### INSTRUCTIONS FOR THE TASK
If a line in the records contains the string "info", show that line.

[Records from a data collection]
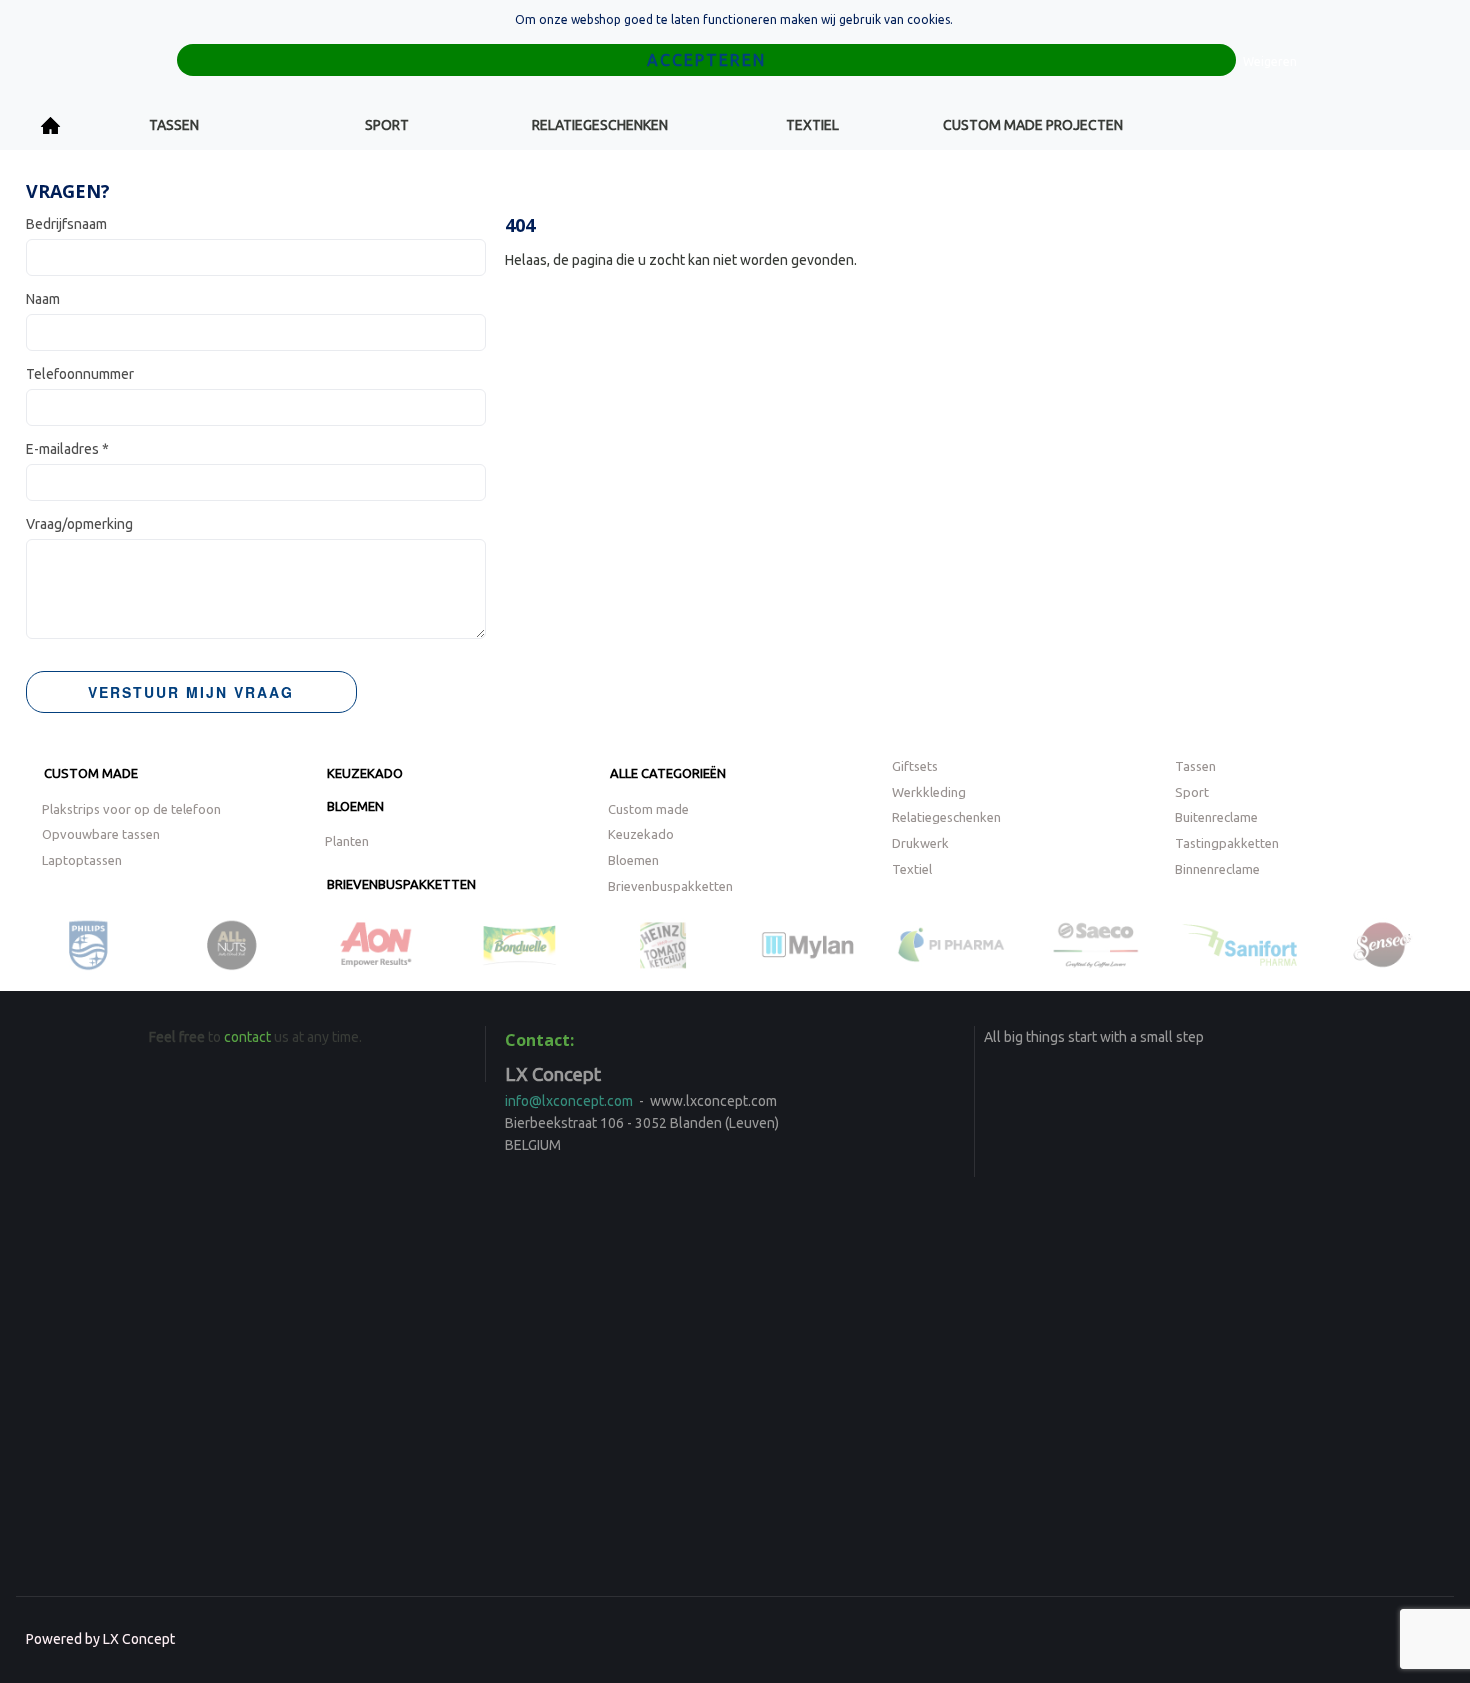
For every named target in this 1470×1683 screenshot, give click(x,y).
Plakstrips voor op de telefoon (131, 809)
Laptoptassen (82, 860)
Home (51, 125)
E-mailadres (67, 449)
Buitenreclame (1216, 817)
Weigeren (1270, 61)
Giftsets (915, 766)
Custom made (91, 773)
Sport (387, 125)
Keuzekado (365, 773)
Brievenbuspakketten (401, 884)
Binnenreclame (1217, 869)
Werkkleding (929, 792)
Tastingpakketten (1227, 843)
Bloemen (355, 806)
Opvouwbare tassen (101, 834)
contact (247, 1037)
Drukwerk (920, 843)
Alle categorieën (668, 773)
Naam (43, 299)
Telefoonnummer (80, 374)
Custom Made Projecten (1033, 125)
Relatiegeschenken (600, 125)
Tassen (174, 125)
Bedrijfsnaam (66, 224)
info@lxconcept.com (569, 1101)
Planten (347, 841)
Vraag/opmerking (79, 524)
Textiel (812, 125)
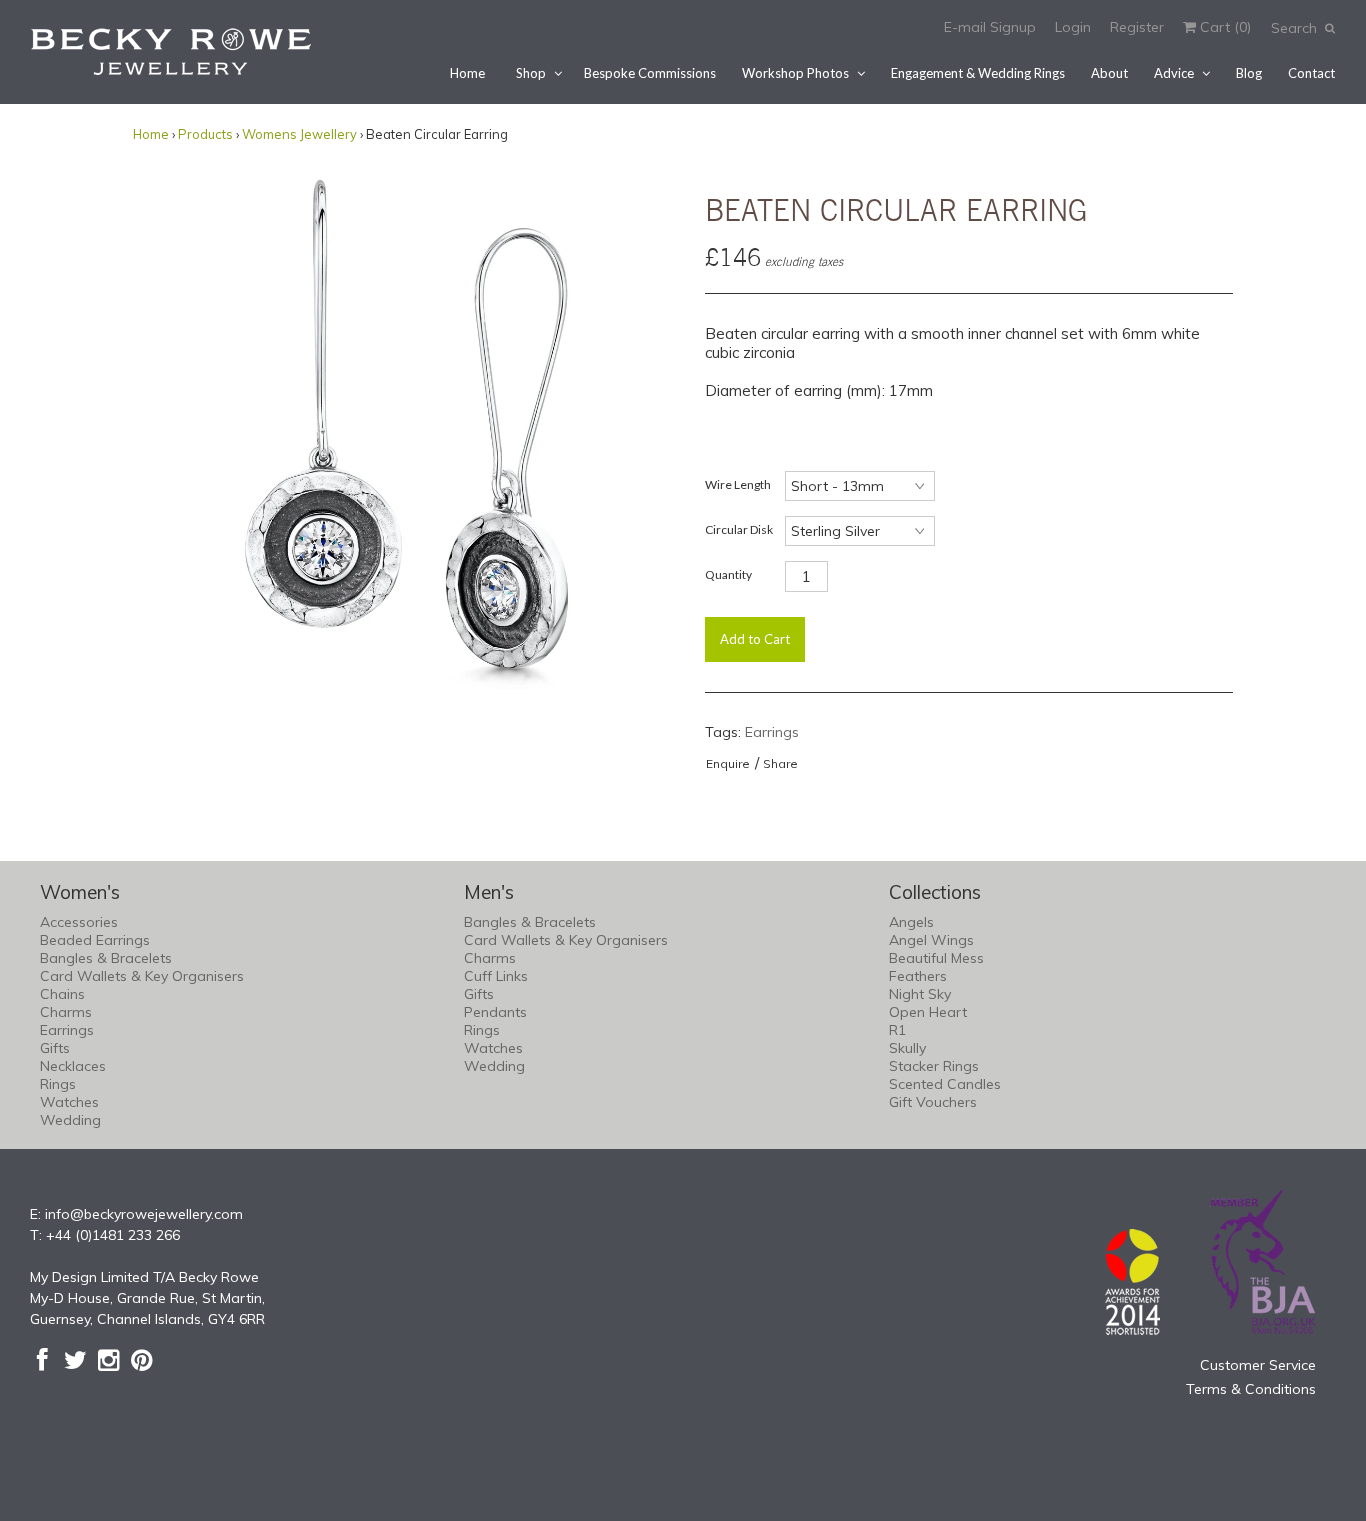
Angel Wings (931, 940)
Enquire (728, 763)
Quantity (728, 574)
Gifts (55, 1048)
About (1109, 73)
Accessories (79, 922)
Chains (62, 994)
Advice (1174, 73)
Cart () (1223, 27)
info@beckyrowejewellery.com (144, 1214)
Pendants (495, 1012)
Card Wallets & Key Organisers (142, 976)
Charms (66, 1012)
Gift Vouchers (933, 1102)
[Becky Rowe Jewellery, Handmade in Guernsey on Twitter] (75, 1360)
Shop (531, 73)
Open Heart (928, 1012)
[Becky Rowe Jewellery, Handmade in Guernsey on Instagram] (108, 1360)
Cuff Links (496, 976)
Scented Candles (945, 1084)
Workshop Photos (795, 73)
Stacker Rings (934, 1066)
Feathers (918, 976)
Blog (1249, 73)
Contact (1311, 73)
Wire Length (738, 484)
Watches (69, 1102)
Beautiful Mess (936, 958)
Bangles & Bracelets (106, 958)
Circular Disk (739, 529)
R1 (897, 1030)
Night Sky (920, 994)
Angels (911, 922)
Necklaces (73, 1066)
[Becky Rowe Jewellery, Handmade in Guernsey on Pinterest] (141, 1360)
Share (780, 763)
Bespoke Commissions (650, 73)
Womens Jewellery (299, 134)
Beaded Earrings (95, 940)
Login (1073, 27)
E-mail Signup (990, 27)
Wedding (70, 1120)
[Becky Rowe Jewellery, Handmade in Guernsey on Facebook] (42, 1360)
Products (205, 134)
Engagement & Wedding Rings (978, 73)
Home (467, 73)
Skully (907, 1048)
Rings (58, 1084)
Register (1137, 27)
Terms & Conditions (1251, 1389)
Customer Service (1258, 1365)
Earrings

### RESPONSE AREA
info@lxconcept.com (569, 1101)
info@beckyrowejewellery.com (144, 1214)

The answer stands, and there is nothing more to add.